One of the leaders of that strike was Trinidadian transplant and long-time laundry activist Charlotte Adelmond. A militant Garveyite who was known for using “head butts” to slam abusive bosses to the ground, all without ever lifting a finger, Adelmond had been trying to organize her co-workers since 1933, using her own home as a campaign base. The Trinidadian organizer represented the inside workers, the mostly women and people of color who worked inside the plants washing, folding, drying and ironing clothes and linen. Adelmond was joined that summer by her good friend and fellow laundry activist Dollie Lowther Robinson. Robinson had migrated from North Carolina to Brooklyn with her mother in 1930 as a young teenager. Like so many other Black female migrants, she began her wage-earning career in a power laundry (by 1930 the power laundry employed more Black women than any other industry in the United States).
As organizers, Adelmond and Robinson worked alongside Louis Simon, Financial Secretary of Teamsters’ Local 810, the union that represented the white men who drove the city’s laundry trucks, as well as laundry worker and socialist Noah C. Walter of the Harlem-based Negro Labor Committee. Representing different constituencies and ideological commitments, the worker leaders were united by their recent activism on the picket lines and by their determination to halt the downward spiral in wages and working conditions that accompanied the Depression. Most significantly, they enjoyed the support of rank-and-file workers radicalized by fourteen hour work days, by racist and sexist treatment and by poverty wages.

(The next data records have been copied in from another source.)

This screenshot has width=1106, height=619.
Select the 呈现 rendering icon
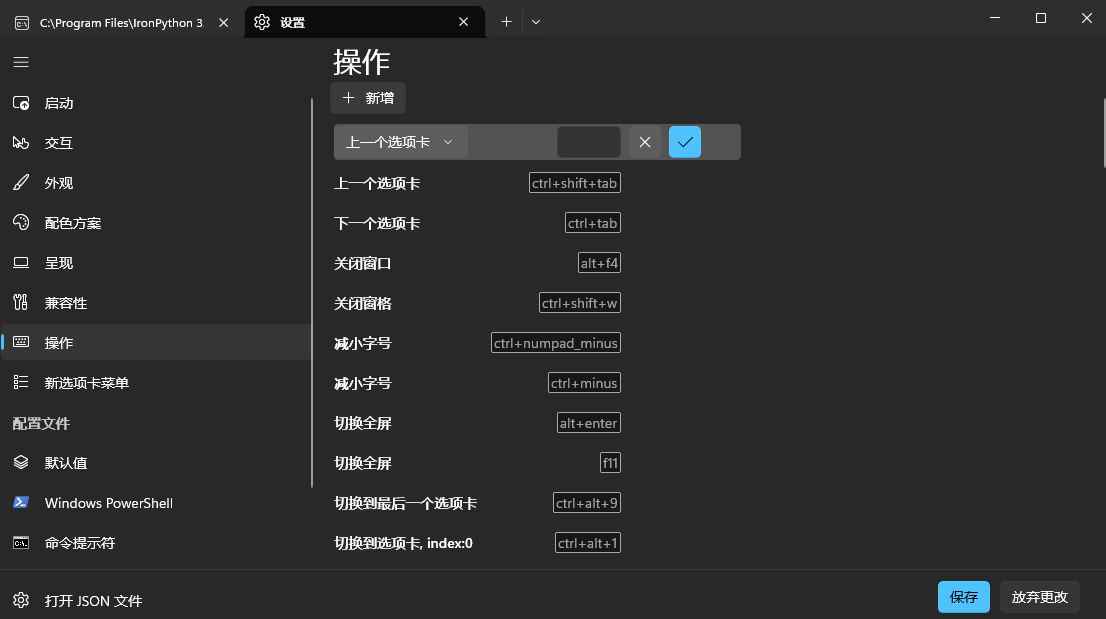click(x=20, y=263)
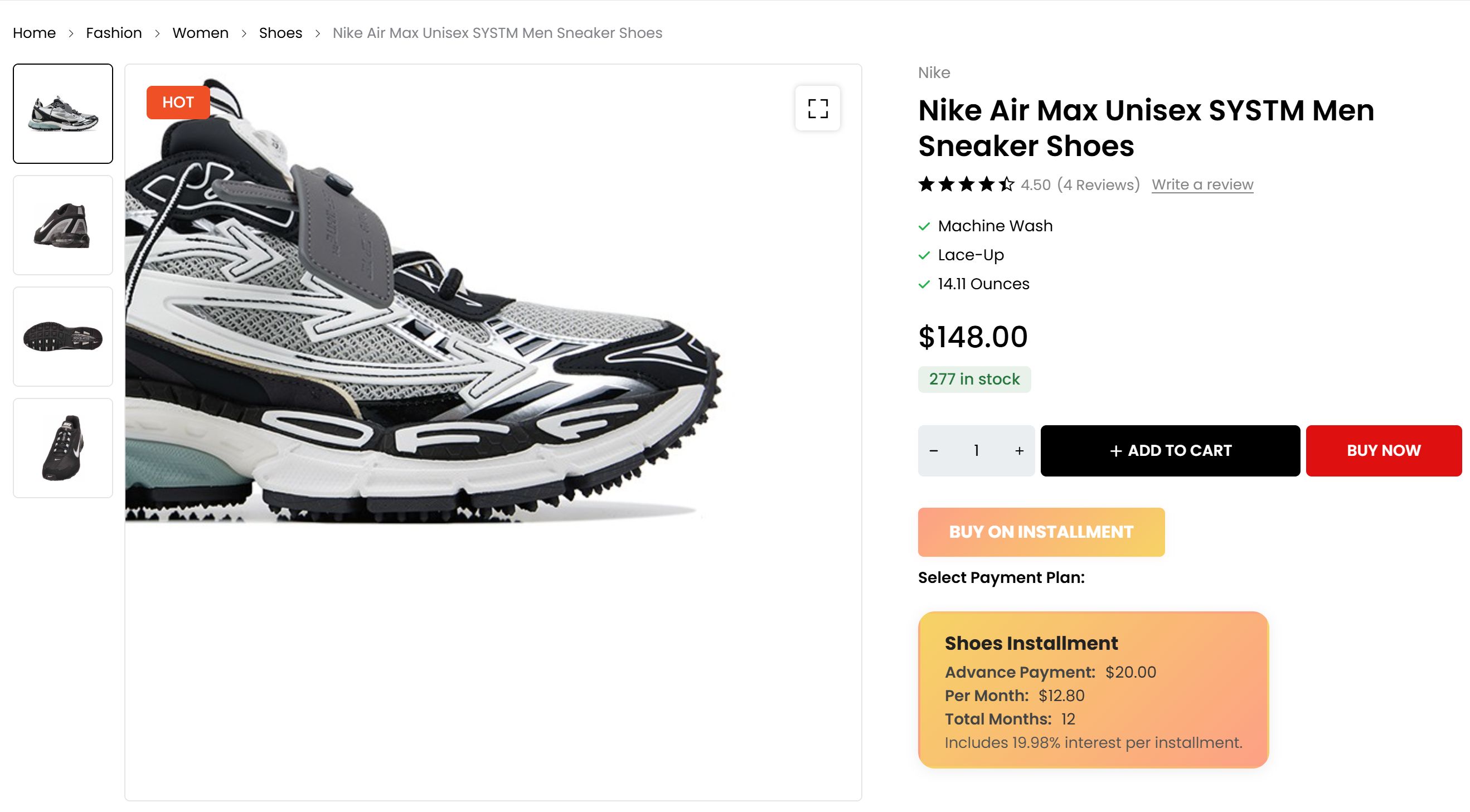The height and width of the screenshot is (812, 1470).
Task: View the black top-angle shoe thumbnail
Action: (63, 448)
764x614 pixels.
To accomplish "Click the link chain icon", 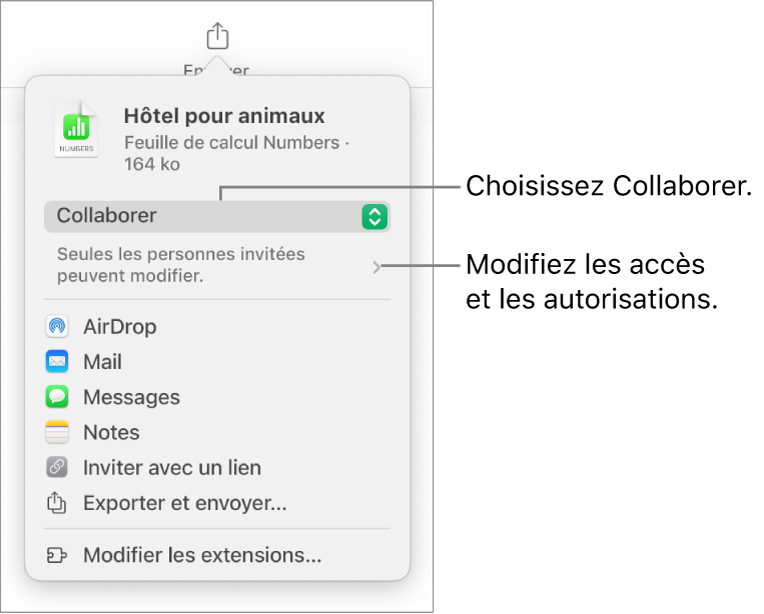I will point(57,467).
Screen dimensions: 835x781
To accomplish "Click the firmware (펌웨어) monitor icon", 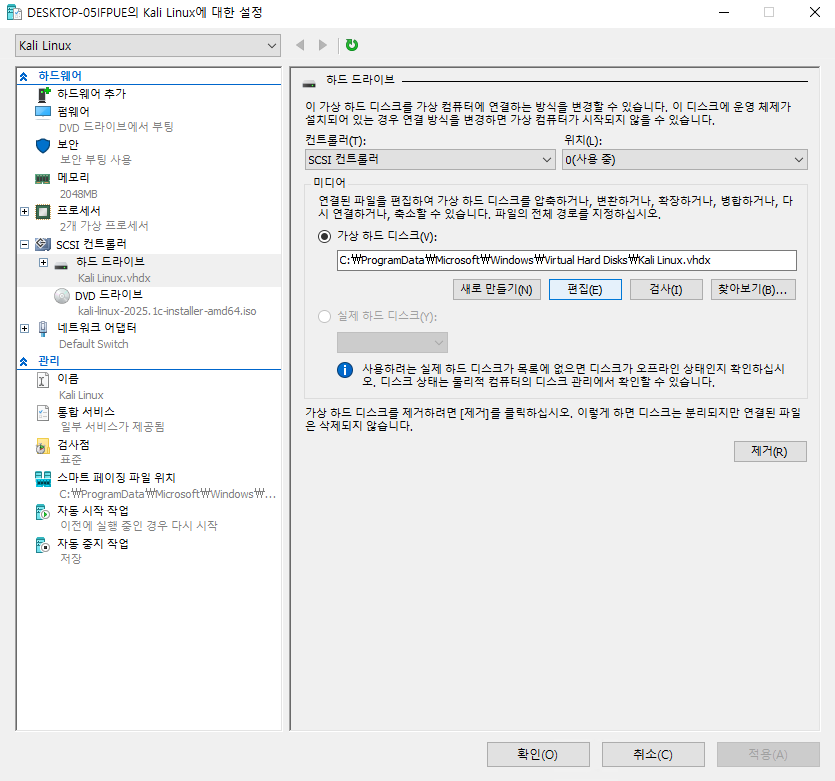I will 43,112.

The employers were not the only target of the laundry workers’ ire that summer. Adelmond, Robinson and their co-workers denounced the American Federation of Labor for its tepid trade unionism and reliance on a craft union model that divided the workers along occupational and by extension, race and gender lines. Fresh from a wave of strikes that had shut down some of the city’s largest laundries and inspired by the promises of the newly-organized Committee for Industrial Organization (CIO), the laundry workers voted unanimously to leave the AFL and join the CIO. Adelmond donated some of her own money to pay for the local industrial union charter issued by the CIO in June of 1937.